I sat bolt upright on the bed. Trying not to lose control, trying not to scare her with my anger. “How the hell do you know this?”
“Remarks have been made.” Even though this was clearly horrible for her to talk about, her voice stayed eerily calm. There was no more emotion than her usual hint of disappointment with the world. “Sometimes subtle, sometimes overt. But however it’s done, the message is clear – Ray Wilder has shown them compromising pictures of me and they liked it.”
“Are you actually serious?”
“That’s just the kind of man he is.”
My fingers reached for my temples. I’d been so happy, a little drunk, sated after sex, but now I was angry. I was absolutely bloody furious. She was my woman and nobody could treat her like that.
“Why didn’t you tell me any of this?”
“I didn’t know how you’d react. It happened before we knew each other, and I didn’t know if you’d really care.”
“Of course I bloody care! You’re my girl! I don’t want some dirty bastard staring at you like that. I don’t want anyone seeing mucky pictures of you!”
I shook my head, still unable to credit what I’d heard. Eden’s arms were wrapped tight around me. Her thigh had curled out from under the bedsheet and I stared at her hip.
“What about that?” I asked, pointing at her scar. “Is he responsible for
that too?”
“No.” She shook her head, adamant. “Only the photos.”
“Only?” I scoffed.
Even now her voice stayed calm. “Pretty much since the camera first clicked, Joe, I’ve regretted what I did those evenings with him. Regretted it to the depths of my soul. I’ve never liked the fact he had those pictures. Hated it every single second. Knowing that he could hold them over me, mock me with them. But what could I do? It’s not like he was going to hand them over to me, was it?”
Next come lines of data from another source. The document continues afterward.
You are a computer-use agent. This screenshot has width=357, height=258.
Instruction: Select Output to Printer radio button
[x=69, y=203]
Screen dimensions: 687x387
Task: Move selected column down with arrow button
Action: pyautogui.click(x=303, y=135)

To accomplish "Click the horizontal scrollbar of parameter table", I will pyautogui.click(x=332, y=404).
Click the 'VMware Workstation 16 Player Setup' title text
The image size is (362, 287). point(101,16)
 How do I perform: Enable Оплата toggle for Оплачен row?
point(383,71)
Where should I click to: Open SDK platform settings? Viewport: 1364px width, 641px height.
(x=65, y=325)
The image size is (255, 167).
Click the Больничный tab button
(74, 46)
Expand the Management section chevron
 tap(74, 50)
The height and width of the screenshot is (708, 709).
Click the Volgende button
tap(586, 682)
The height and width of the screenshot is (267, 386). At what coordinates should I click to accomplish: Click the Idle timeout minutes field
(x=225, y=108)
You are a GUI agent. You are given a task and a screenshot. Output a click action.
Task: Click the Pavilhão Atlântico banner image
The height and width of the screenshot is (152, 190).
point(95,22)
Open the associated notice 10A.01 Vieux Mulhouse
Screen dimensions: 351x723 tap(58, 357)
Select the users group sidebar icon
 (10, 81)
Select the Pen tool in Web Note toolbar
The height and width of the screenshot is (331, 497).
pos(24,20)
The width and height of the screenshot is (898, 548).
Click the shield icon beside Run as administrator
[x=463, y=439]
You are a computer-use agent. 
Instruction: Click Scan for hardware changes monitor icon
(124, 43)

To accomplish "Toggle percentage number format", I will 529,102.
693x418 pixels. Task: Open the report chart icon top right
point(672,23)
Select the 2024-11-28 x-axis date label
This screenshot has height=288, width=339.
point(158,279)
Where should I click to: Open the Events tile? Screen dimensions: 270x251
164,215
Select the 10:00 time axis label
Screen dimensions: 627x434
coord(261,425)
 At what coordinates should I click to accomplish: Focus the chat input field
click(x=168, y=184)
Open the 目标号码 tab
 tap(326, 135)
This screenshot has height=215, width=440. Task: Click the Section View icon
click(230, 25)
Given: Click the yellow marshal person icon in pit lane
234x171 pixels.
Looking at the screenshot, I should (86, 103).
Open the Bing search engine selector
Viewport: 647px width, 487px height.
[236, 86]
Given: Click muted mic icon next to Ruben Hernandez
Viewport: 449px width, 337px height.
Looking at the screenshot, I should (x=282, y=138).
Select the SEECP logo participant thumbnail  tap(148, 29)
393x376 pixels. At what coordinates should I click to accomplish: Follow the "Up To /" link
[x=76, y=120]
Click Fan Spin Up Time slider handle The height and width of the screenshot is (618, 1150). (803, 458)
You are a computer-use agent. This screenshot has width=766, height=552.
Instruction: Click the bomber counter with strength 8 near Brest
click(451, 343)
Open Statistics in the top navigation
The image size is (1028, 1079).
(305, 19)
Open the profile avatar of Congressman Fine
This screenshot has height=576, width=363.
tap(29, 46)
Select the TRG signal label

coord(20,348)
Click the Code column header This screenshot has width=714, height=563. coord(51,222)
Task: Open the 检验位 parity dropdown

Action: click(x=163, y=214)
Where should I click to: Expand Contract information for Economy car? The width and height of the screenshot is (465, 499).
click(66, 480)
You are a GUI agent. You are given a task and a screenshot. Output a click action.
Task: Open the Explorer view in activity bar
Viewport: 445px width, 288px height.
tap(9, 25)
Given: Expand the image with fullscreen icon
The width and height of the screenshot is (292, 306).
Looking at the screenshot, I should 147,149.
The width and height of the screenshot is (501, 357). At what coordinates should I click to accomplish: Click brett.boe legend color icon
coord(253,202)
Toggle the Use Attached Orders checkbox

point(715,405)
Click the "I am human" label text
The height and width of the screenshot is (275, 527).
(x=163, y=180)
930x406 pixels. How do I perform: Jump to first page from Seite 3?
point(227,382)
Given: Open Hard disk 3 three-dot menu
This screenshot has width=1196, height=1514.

“I suppose not,” I said. “But I bet you he’ll bloody give them to me.”
Chapter Ten
Through Morty, their shared agent, Eden got Ray Wilder’s new address. It was a small two up, two down on a mews in Mayfair which must have cost him all the wages from his failed excursion to Hollywood A few years back he’d been given a contract by MGM and left Britain with the bad grace typical of the man. Once out there, he’d played the fourth lead in an Elizabeth Taylor film, was fired from another movie and had a third barely released. He was back talking about how much how much he’d missed dear old Blighty within eighteen months. Still, it seemed like he’d got this lovely house out of it. The following night, after a day spent seething and brooding – and then steeling myself with a few drinks – I smacked my open palm against his bright red front door.